There is little we can add to the accolades and memories of Lacayo that have flowed since he died May 1 at the age of 85 at his Newbury Park home after battles with throat cancer and heart disease.
We can only agree with Rep. Brownley, mourn the loss that so many of us feel, and again share some of his many accomplishments in the hope that they will continue to inspire new generations of leaders focused on public service, political activism, philanthropy and equal opportunity.
Born in Los Angeles to immigrant parents — his mother from Mexico, his father from Nicaragua — Lacayo joined the Air Force after high school and never stopped serving his fellow Americans. He went to work as a tool grinder for North American Aviation in Los Angeles, helped organize workers there for the United Auto Workers, became president of the union local and then moved to Michigan and served as a top leader at UAW headquarters.

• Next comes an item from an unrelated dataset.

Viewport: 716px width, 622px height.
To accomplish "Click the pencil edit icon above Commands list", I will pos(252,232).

He became the union’s national political and legislative director; advised Presidents John Kennedy, Lyndon Johnson, Jimmy Carter and Bill Clinton on labor issues; and helped Tom Bradley get elected as mayor of Los Angeles in 1973 (meeting Leah, his wife of 44 years, during the campaign).
Lacayo retired from the UAW in 1986 and moved back to California, but his work was far from over. He served as chairman of the Ventura County Democratic Party and on many other state and county boards and committees, counseled scores of political leaders (including Brownley and former Republican congressman Elton Gallegly) and worked on many issues. “Causes near and dear to Hank included immigration rights, voter education, senior advocacy and elder abuse, veteran’s rights, women’s rights, philanthropy and political activism,” his obituary says.

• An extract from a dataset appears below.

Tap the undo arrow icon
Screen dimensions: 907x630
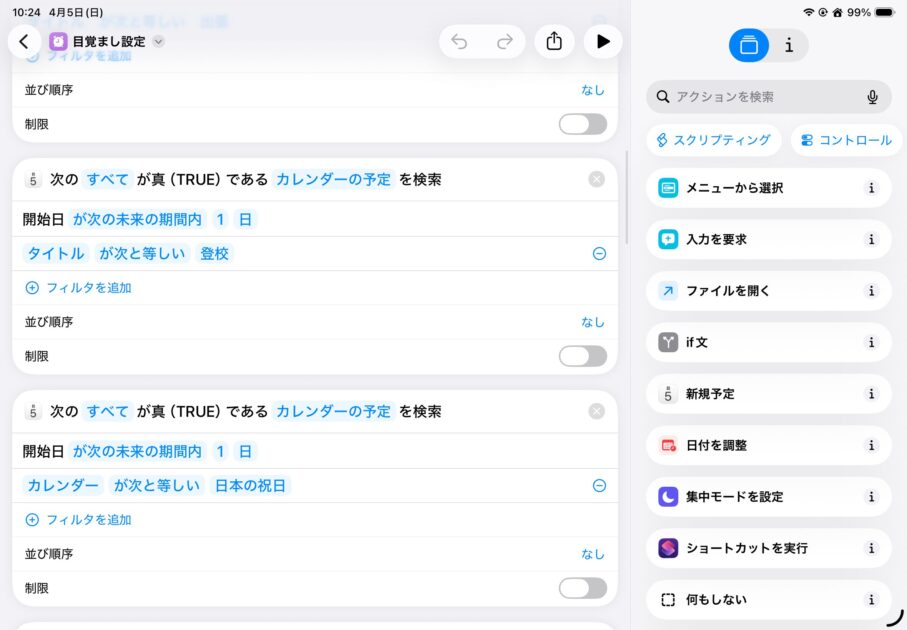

He founded the Lacayo Institute for Workforce and Community Studies at CSU Channel Islands and received an honorary doctorate from the university. He volunteered and served on the boards of United Way, the Ventura County Community Foundation, El Concilio del Condado de Ventura, the Red Cross and the CSUCI Foundation, among others.

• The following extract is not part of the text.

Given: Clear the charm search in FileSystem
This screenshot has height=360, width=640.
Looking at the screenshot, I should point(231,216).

“Even when he was ill, he would be in Sacramento advocating for seniors,” Assemblywoman Jacqui Irwin, D-Thousand Oaks, told The Star. “He was worried about kids. He was worried about education. He was a Renaissance man in that way. He made such a huge impact in so many ways.”
We will miss you, Hank Lacayo. But the bounty of your tireless years of public service will be with us for many decades to come.